把下方列表的全部内容逐行转换为 JSON 字符串数组，每行对应一个字符串，空行不计入。

**所给数据:**
───

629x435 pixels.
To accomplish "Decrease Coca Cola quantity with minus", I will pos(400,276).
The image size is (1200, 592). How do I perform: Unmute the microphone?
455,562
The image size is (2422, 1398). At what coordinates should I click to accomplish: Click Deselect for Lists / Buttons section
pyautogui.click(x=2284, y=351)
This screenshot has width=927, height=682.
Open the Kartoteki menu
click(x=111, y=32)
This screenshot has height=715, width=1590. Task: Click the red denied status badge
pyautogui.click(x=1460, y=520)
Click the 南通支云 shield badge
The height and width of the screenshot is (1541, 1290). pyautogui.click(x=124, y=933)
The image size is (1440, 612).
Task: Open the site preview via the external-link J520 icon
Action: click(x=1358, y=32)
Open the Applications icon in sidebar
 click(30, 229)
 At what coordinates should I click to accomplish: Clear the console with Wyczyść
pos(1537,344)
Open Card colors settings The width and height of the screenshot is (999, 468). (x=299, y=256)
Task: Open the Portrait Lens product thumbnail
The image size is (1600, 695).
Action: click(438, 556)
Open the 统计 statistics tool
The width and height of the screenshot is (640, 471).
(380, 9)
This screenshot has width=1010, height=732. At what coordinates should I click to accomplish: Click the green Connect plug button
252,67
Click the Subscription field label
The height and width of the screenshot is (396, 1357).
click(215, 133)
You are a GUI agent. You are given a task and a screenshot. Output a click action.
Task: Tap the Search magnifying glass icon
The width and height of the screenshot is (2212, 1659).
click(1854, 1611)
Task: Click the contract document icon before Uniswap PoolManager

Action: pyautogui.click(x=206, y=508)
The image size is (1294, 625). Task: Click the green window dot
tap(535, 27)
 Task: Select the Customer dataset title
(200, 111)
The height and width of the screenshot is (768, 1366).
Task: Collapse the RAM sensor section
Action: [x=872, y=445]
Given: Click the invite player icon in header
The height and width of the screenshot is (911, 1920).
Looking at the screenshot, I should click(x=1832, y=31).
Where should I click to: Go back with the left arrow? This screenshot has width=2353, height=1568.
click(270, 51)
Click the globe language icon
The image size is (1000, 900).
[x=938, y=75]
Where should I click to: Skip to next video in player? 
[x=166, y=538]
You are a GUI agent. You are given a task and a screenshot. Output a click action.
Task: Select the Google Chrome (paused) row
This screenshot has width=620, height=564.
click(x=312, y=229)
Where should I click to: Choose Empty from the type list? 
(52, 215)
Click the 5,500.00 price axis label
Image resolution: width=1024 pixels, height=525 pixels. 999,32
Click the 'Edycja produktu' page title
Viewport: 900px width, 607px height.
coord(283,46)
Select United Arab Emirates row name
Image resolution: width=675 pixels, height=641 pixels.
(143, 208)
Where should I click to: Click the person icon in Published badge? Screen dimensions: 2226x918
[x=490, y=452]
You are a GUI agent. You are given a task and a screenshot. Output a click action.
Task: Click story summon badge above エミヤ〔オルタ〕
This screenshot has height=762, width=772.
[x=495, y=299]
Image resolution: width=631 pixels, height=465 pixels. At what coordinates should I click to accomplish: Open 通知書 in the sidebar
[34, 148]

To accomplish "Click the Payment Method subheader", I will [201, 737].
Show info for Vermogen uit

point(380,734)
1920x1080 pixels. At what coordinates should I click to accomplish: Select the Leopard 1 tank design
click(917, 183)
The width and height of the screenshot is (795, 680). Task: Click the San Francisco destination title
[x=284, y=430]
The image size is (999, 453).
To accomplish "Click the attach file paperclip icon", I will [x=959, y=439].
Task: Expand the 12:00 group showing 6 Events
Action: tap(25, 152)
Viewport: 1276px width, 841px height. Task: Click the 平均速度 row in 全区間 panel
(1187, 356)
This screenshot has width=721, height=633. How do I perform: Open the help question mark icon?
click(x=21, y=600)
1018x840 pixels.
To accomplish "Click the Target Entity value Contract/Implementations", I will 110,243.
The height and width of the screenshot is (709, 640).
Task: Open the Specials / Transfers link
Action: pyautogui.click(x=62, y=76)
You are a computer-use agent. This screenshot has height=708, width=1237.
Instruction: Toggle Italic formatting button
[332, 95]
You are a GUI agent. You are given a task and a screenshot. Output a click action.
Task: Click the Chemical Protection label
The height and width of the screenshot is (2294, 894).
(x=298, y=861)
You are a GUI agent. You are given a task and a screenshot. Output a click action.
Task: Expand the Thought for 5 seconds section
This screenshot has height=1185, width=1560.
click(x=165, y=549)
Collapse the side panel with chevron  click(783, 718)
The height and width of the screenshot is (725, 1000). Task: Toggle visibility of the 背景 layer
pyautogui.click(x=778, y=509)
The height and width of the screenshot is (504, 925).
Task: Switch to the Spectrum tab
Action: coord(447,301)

───

**任务答案:**
[
  "629x435 pixels.",
  "To accomplish \"Decrease Coca Cola quantity with minus\", I will pos(400,276).",
  "The image size is (1200, 592). How do I perform: Unmute the microphone?",
  "455,562",
  "The image size is (2422, 1398). At what coordinates should I click to accomplish: Click Deselect for Lists / Buttons section",
  "pyautogui.click(x=2284, y=351)",
  "This screenshot has width=927, height=682.",
  "Open the Kartoteki menu",
  "click(x=111, y=32)",
  "This screenshot has height=715, width=1590. Task: Click the red denied status badge",
  "pyautogui.click(x=1460, y=520)",
  "Click the 南通支云 shield badge",
  "The height and width of the screenshot is (1541, 1290). pyautogui.click(x=124, y=933)",
  "The image size is (1440, 612).",
  "Task: Open the site preview via the external-link J520 icon",
  "Action: click(x=1358, y=32)",
  "Open the Applications icon in sidebar",
  " click(30, 229)",
  " At what coordinates should I click to accomplish: Clear the console with Wyczyść",
  "pos(1537,344)",
  "Open Card colors settings The width and height of the screenshot is (999, 468). (x=299, y=256)",
  "Task: Open the Portrait Lens product thumbnail",
  "The image size is (1600, 695).",
  "Action: click(438, 556)",
  "Open the 统计 statistics tool",
  "The width and height of the screenshot is (640, 471).",
  "(380, 9)",
  "This screenshot has width=1010, height=732. At what coordinates should I click to accomplish: Click the green Connect plug button",
  "252,67",
  "Click the Subscription field label",
  "The height and width of the screenshot is (396, 1357).",
  "click(215, 133)",
  "You are a GUI agent. You are given a task and a screenshot. Output a click action.",
  "Task: Tap the Search magnifying glass icon",
  "The width and height of the screenshot is (2212, 1659).",
  "click(1854, 1611)",
  "Task: Click the contract document icon before Uniswap PoolManager",
  "Action: pyautogui.click(x=206, y=508)",
  "The image size is (1294, 625). Task: Click the green window dot",
  "tap(535, 27)",
  " Task: Select the Customer dataset title",
  "(200, 111)",
  "The height and width of the screenshot is (768, 1366).",
  "Task: Collapse the RAM sensor section",
  "Action: [x=872, y=445]",
  "Given: Click the invite player icon in header",
  "The height and width of the screenshot is (911, 1920).",
  "Looking at the screenshot, I should click(x=1832, y=31).",
  "Where should I click to: Go back with the left arrow? This screenshot has width=2353, height=1568.",
  "click(270, 51)",
  "Click the globe language icon",
  "The image size is (1000, 900).",
  "[x=938, y=75]",
  "Where should I click to: Skip to next video in player? ",
  "[x=166, y=538]",
  "You are a GUI agent. You are given a task and a screenshot. Output a click action.",
  "Task: Select the Google Chrome (paused) row",
  "This screenshot has width=620, height=564.",
  "click(x=312, y=229)",
  "Where should I click to: Choose Empty from the type list? ",
  "(52, 215)",
  "Click the 5,500.00 price axis label",
  "Image resolution: width=1024 pixels, height=525 pixels. 999,32",
  "Click the 'Edycja produktu' page title",
  "Viewport: 900px width, 607px height.",
  "coord(283,46)",
  "Select United Arab Emirates row name",
  "Image resolution: width=675 pixels, height=641 pixels.",
  "(143, 208)",
  "Where should I click to: Click the person icon in Published badge? Screen dimensions: 2226x918",
  "[x=490, y=452]",
  "You are a GUI agent. You are given a task and a screenshot. Output a click action.",
  "Task: Click story summon badge above エミヤ〔オルタ〕",
  "This screenshot has height=762, width=772.",
  "[x=495, y=299]",
  "Image resolution: width=631 pixels, height=465 pixels. At what coordinates should I click to accomplish: Open 通知書 in the sidebar",
  "[34, 148]",
  "To accomplish \"Click the Payment Method subheader\", I will [201, 737].",
  "Show info for Vermogen uit",
  "point(380,734)",
  "1920x1080 pixels. At what coordinates should I click to accomplish: Select the Leopard 1 tank design",
  "click(917, 183)",
  "The width and height of the screenshot is (795, 680). Task: Click the San Francisco destination title",
  "[x=284, y=430]",
  "The image size is (999, 453).",
  "To accomplish \"Click the attach file paperclip icon\", I will [x=959, y=439].",
  "Task: Expand the 12:00 group showing 6 Events",
  "Action: tap(25, 152)",
  "Viewport: 1276px width, 841px height. Task: Click the 平均速度 row in 全区間 panel",
  "(1187, 356)",
  "This screenshot has width=721, height=633. How do I perform: Open the help question mark icon?",
  "click(x=21, y=600)",
  "1018x840 pixels.",
  "To accomplish \"Click the Target Entity value Contract/Implementations\", I will 110,243.",
  "The height and width of the screenshot is (709, 640).",
  "Task: Open the Specials / Transfers link",
  "Action: pyautogui.click(x=62, y=76)",
  "You are a computer-use agent. This screenshot has height=708, width=1237.",
  "Instruction: Toggle Italic formatting button",
  "[332, 95]",
  "You are a GUI agent. You are given a task and a screenshot. Output a click action.",
  "Task: Click the Chemical Protection label",
  "The height and width of the screenshot is (2294, 894).",
  "(x=298, y=861)",
  "You are a GUI agent. You are given a task and a screenshot. Output a click action.",
  "Task: Expand the Thought for 5 seconds section",
  "This screenshot has height=1185, width=1560.",
  "click(x=165, y=549)",
  "Collapse the side panel with chevron  click(783, 718)",
  "The height and width of the screenshot is (725, 1000). Task: Toggle visibility of the 背景 layer",
  "pyautogui.click(x=778, y=509)",
  "The height and width of the screenshot is (504, 925).",
  "Task: Switch to the Spectrum tab",
  "Action: coord(447,301)"
]